A Lagrangian relaxation technique for the demand-based benefit maximization problem

Speaker: Pacheco Meritxell

Annual international conference of the German Operations Research Society (OR2018), Université libre de Bruxelles

September 14, 2018

Discrete choice models are the state-of-the-art of demand modeling at the disaggregate level. Their integration with Mixed Integer Linear Programming (MILP) models provides a better understanding of customers' preferences to operators while planning for their systems. However, the formulations associated with discrete choice models are highly nonlinear and non convex, and therefore difficult to include in MILP models. In order to overcome this limitation, we propose a linear formulation of a general discrete choice model that can be embedded in any MILP model by relying on simulation.
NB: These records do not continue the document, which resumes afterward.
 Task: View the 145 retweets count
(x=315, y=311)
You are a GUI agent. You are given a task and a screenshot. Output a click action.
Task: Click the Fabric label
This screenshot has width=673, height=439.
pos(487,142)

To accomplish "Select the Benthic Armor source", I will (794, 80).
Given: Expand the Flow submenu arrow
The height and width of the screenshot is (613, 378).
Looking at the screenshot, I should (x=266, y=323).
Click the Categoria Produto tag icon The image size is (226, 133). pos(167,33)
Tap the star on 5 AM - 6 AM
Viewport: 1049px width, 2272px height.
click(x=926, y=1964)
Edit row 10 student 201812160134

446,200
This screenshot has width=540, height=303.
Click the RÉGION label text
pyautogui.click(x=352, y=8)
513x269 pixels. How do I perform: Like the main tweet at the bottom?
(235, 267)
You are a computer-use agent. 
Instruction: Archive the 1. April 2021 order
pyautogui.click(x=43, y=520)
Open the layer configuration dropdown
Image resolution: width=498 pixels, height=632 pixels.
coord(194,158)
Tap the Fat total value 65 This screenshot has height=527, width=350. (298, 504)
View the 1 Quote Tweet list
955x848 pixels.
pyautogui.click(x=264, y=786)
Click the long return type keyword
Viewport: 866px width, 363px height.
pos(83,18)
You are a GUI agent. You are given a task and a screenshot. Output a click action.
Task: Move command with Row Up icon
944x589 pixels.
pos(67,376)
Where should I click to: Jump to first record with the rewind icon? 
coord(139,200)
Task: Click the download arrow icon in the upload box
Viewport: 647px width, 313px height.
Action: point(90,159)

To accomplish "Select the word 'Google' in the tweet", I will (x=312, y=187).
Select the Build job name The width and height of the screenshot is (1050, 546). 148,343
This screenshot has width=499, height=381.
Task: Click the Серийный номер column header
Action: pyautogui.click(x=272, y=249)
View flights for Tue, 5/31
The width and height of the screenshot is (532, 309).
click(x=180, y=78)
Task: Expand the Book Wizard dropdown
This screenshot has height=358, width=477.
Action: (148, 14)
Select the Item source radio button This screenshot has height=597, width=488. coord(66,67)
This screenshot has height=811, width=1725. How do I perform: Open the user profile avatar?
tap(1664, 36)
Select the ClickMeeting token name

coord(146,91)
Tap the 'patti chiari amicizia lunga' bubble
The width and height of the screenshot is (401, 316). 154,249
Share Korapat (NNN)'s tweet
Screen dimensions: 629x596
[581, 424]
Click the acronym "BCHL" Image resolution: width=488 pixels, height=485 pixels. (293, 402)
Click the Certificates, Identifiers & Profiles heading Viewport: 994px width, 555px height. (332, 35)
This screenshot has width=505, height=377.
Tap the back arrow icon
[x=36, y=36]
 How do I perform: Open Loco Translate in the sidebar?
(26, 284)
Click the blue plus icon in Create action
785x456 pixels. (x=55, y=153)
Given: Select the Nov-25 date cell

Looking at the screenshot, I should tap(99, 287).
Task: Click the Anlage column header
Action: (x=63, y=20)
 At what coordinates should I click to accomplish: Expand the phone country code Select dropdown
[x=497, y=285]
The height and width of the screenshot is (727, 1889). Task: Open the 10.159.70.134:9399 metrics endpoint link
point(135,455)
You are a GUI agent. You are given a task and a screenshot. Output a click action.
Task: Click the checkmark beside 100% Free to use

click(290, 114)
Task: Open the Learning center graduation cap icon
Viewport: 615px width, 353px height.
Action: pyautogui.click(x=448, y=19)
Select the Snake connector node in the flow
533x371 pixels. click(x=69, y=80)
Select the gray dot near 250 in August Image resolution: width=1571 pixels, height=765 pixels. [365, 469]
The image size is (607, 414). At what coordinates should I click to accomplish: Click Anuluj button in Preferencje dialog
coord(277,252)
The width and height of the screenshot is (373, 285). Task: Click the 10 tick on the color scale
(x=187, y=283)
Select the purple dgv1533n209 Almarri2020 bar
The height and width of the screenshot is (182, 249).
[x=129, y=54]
This approach can be used to model numerous applications, such as the design of a train timetable in transportation or the shelf space allocation problem in retail. For the sake of illustration, we characterize a demand-based benefit maximization problem where an operator that sells services to a market, each of them at a certain price and with a certain capacity (both to be decided), aims at maximizing its benefit, understood as the difference between the generated revenues and the operating costs. Despite the clear advantages of this integration, the size of the resulting formulation is high, which makes it computationally expensive. Given the underlying structure of the demand-based benefit maximization problem, we use Lagrangian relaxation to decompose it into two separable subproblems: one concerning the decisions of the operator, that can be written as a Capacitated Facility Location Problem (CFLP), and the other referring to the choices of customers, for which we need to develop additional strategies to further decompose the resulting formulation along the two dimensions that, by design, allow to decompose the problem (the customers and the draws). Indeed, each customer solves aims at maximizing their own utility, and each draw represents an independent behavioral scenario. However, we notice that it cannot be directly decomposed in independent subproblems for each customer n and scenario r, as all the customers are combined together in the objective function and in the constraints managing capacity allocation, and the draws are also coupled in the objective function. Finally, we consider an iterative method called subgradient method to optimize the Lagrangian dual.